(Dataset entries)
--

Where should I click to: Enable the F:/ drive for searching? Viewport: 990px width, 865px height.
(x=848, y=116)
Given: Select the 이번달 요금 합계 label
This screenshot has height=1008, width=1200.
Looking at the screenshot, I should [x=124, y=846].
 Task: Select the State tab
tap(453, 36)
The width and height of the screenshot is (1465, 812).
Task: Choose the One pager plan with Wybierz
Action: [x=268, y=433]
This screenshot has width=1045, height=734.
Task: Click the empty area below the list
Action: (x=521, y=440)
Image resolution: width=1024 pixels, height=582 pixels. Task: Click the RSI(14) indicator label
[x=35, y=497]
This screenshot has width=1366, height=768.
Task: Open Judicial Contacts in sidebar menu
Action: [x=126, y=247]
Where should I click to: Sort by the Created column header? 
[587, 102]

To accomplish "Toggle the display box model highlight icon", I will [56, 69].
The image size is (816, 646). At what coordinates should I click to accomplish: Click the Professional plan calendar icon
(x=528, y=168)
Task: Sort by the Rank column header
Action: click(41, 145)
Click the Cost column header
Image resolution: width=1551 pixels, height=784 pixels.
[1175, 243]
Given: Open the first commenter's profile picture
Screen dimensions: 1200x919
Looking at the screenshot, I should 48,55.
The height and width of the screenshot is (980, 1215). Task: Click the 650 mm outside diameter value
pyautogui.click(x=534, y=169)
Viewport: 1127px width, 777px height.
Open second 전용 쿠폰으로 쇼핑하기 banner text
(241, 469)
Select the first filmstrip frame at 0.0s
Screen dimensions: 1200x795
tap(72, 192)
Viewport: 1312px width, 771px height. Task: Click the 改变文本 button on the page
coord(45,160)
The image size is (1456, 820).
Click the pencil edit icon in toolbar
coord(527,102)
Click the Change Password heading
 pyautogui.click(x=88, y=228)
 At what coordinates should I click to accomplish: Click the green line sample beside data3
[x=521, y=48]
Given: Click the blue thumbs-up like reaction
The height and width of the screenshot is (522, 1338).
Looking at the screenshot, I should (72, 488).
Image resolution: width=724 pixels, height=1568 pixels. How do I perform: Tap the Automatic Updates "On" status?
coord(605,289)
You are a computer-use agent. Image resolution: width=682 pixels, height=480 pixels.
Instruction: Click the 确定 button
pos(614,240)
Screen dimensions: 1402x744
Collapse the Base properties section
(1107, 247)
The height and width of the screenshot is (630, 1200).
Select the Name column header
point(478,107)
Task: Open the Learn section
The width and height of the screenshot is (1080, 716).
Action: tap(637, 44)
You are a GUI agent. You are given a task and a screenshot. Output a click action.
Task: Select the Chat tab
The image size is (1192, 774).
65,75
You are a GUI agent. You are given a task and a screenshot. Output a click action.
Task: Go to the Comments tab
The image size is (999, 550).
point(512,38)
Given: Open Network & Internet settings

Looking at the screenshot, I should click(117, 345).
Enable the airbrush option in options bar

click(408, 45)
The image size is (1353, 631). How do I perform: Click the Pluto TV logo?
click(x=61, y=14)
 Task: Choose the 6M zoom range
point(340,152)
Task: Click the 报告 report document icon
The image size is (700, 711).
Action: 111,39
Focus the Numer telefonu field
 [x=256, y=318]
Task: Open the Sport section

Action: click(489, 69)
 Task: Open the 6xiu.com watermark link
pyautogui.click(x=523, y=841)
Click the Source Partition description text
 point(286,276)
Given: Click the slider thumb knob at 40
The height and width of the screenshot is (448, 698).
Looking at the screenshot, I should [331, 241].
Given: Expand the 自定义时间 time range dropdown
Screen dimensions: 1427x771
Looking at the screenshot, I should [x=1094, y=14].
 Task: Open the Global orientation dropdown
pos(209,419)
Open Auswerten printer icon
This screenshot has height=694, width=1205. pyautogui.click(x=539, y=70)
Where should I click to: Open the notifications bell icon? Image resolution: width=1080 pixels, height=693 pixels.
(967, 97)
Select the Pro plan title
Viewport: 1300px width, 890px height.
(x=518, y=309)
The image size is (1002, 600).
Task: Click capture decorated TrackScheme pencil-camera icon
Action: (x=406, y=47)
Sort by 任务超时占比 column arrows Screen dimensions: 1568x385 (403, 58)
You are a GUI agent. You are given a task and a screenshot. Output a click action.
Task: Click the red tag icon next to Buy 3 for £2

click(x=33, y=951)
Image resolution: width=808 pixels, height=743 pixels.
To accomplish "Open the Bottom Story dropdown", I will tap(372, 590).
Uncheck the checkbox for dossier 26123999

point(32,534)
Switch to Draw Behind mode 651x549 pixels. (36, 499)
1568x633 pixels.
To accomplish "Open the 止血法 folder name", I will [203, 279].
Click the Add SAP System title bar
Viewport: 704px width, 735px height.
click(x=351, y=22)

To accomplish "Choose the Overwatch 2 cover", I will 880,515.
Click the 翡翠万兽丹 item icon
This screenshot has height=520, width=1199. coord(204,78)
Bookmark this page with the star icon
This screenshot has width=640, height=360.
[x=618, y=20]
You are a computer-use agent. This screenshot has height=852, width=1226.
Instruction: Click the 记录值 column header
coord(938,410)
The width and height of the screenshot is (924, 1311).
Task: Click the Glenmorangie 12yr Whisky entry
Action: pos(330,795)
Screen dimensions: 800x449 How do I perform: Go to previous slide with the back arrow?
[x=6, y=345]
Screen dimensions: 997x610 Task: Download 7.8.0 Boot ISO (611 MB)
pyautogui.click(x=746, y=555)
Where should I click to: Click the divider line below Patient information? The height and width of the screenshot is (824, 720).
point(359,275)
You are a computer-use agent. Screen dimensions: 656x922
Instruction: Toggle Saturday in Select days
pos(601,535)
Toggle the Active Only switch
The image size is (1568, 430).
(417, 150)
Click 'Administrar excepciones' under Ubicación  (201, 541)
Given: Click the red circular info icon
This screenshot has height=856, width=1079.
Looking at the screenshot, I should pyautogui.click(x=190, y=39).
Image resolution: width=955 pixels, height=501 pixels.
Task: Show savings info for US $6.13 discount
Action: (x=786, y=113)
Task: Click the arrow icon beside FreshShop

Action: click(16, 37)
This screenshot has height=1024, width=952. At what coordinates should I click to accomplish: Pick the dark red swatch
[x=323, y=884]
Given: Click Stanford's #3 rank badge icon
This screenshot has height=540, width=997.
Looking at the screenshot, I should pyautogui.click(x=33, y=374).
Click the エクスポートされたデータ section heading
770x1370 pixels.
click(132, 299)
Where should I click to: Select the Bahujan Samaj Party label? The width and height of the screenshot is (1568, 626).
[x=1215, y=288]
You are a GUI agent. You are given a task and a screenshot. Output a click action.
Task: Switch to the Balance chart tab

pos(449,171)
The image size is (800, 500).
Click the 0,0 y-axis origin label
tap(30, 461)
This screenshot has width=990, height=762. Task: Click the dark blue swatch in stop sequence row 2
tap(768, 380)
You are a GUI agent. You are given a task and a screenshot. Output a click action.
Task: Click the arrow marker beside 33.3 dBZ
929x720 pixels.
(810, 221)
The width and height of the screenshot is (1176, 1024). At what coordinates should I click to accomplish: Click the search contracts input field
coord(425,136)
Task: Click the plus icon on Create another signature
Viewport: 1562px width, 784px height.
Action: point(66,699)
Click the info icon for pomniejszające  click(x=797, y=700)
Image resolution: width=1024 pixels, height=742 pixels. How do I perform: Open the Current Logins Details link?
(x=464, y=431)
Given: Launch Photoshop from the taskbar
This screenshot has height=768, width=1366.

--

● YOUR ASSIGNMENT:
Set out exactly the lines from the one bearing "Task: Click the plus" through the end of the data, including both ends and omitting all others.

● SOLUTION TO THE PROBLEM:
Task: Click the plus icon on Create another signature
Viewport: 1562px width, 784px height.
Action: point(66,699)
Click the info icon for pomniejszające  click(x=797, y=700)
Image resolution: width=1024 pixels, height=742 pixels. How do I perform: Open the Current Logins Details link?
(x=464, y=431)
Given: Launch Photoshop from the taskbar
This screenshot has height=768, width=1366.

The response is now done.